Here are just a few examples from the range of internationally leading translational research within CVS.
11b-HSD1 in metabolic syndrome
The metabolic syndrome comprises major cardiovascular risk factors including obesity, type 2 diabetes, dyslipidaemia and hypertension and can be induced by excessive action of steroid hormones such as cortisol. CVS researchers demonstrated in animals and humans that 11b-HSD1 amplifies cortisol action in liver, adipose tissue and brain; that exaggerated 11b-HSD1 activity occurs in metabolic syndrome; and that reducing 11b-HSD1 protects against metabolic syndrome, atherogenesis and tissue damage following ischaemia. This is now being exploited, including in the CVS drug discovery group, to provide novel therapy to prevent cardiovascular disease.
11b-HSD2 in salt-sensitive hypertension.
CVS researchers generated a novel mouse model of salt-sensitive hypertension caused by impaired inactivation of glucocorticoids by 11b-HSD2, mimicking the human syndrome of apparent mineralocorticoid excess and, by crossing these mice with ApoE-/- mice, produced a model of accelerated atherosclerosis without the need for high cholesterol diet.
Renin secretion and ‘malignant’ hypertension.
The renin-angiotensin-aldosterone system is a crucial mediator of cardiovascular control and target for current therapies. CVS researchers have pioneered transgenesis in rats to demonstrate the consequences of excessive renin secretion, including providing models of accelerated phase (or ‘malignant’) hypertension and its inflammatory consequences in the kidney.
Early life ‘programming’ of cardiovascular risk.
To explain observations that low birthweight predicts adult cardiovascular and metabolic disorders, researchers in CVS developed the ‘glucocorticoid’ hypothesis of fetal programming. Exploring this paradigm in animal models and humans led to identification of pathways susceptible to programming and evidence for their epigenetic regulation, providing fundamental insights into the origins of cardiovascular risk.
Endothelin receptors in pulmonary and systemic hypertension.
Several endothelium-derived mediators are investigated within CVS. Work in CVS was first to show the role of the endothelin receptors (ET-A and ET-B) in regulation of vascular tone and blood pressure in humans and the clinical potential of ET-A receptor antagonism in pulmonary hypertension. More recently, receptor antagonists have been used to show that ET-1 contributes to hypertension, renal haemodynamics and proteinuria in chronic kidney disease, which carries very high cardiovascular risk.
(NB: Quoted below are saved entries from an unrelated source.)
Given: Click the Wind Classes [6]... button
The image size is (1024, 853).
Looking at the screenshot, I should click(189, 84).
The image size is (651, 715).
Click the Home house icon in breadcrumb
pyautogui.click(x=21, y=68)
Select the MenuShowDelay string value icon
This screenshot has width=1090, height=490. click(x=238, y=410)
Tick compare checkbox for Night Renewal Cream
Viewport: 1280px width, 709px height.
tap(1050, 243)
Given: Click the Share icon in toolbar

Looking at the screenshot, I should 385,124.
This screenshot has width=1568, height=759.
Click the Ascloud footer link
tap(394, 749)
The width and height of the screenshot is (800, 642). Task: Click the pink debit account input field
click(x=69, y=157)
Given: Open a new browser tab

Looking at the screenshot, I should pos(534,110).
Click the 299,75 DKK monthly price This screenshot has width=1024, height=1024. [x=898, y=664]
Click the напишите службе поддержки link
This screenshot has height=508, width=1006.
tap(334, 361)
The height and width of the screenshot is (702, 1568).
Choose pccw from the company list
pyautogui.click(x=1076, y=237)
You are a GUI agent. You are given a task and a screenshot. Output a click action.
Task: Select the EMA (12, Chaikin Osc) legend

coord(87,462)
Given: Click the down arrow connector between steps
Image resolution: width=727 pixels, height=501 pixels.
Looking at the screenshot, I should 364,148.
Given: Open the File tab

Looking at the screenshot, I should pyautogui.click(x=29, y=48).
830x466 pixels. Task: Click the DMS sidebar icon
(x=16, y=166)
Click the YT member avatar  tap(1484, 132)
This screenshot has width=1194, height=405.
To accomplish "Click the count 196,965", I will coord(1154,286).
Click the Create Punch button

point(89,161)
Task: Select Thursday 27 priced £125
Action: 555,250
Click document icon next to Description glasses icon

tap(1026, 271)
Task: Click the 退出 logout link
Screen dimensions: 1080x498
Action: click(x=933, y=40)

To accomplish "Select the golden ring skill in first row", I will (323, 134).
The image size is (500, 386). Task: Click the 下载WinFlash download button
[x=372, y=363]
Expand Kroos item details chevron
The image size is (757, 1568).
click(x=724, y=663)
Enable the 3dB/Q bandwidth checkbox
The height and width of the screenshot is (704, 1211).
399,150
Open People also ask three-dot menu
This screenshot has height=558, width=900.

Environmental pollution and vascular biology.
Endothelial cells are also responsible for release of endogenous fibrinolytics. In pioneering studies, CVS researchers have studied regulation of endogenous fibrinolysis in the peripheral and coronary circulation, eg by smoking and by nanoparticles found in diesel exhaust. They also showed that diesel exposure promotes myocardial ischemia and inhibits endogenous fibrinolytic capacity in patients with stable coronary heart disease.
Novel pathways in cell biology.
Studies in Drosophila identified novel roles for the RFC4 (Replication Factor C, subunit 4) and ORC2 (Origin Recognition Complex, subunit 2) proteins in mitotic chromosome condensation and segregation; led to the identification and genetic and biochemical characterization of the condensin and cohesin complex subunits (e.g. SMC2, SMC4, CAP-D2, Rad21); and identified a novel metalloprotease (invadolysin) that is conserved in metazoa, plays crucial roles in cell division and cell migration, and is a component of the surface of lipid droplets, the first metalloprotease to be identified on this subcellular organelle.
Control of circadian and neuroendocrine rhythms.
Cardiovascular ‘events’ (heart attack, stroke, etc) occur more frequently in the morning. CVS researchers showed that rhythmic activity of the “master clock” driving circadian rhythms, located in the suprachiasmatic nucleus (SCN) of the hypothalamus, is dependent upon signalling between SCN neurons mediated by the neuropeptide vasoactive intestinal peptide (VIP). Disruption of neuroendocrine rhythmicity appears also to underlie the associations between elevated morning plasma cortisol, metabolic syndrome and cardiovascular risk, demonstrated in epidemiological studies led by CVS researchers.
Determinants of outcome from acute coronary syndrome.
CVS is also active in direct delivery of improved clinical management for patients with cardiovascular disease. The GRACE registry comprises a large cohort of patients with carefully defined Acute Coronary Syndrome, across 14 countries. It provided robust risk scores for death, myocardial infarction and major complications that have been adopted widely in clinical practice. CVS researchers are also key players in substantial multi-centre intervention studies, eg the RITA-3 study which showed the benefits of early angiography and intervention following myocardial infarction.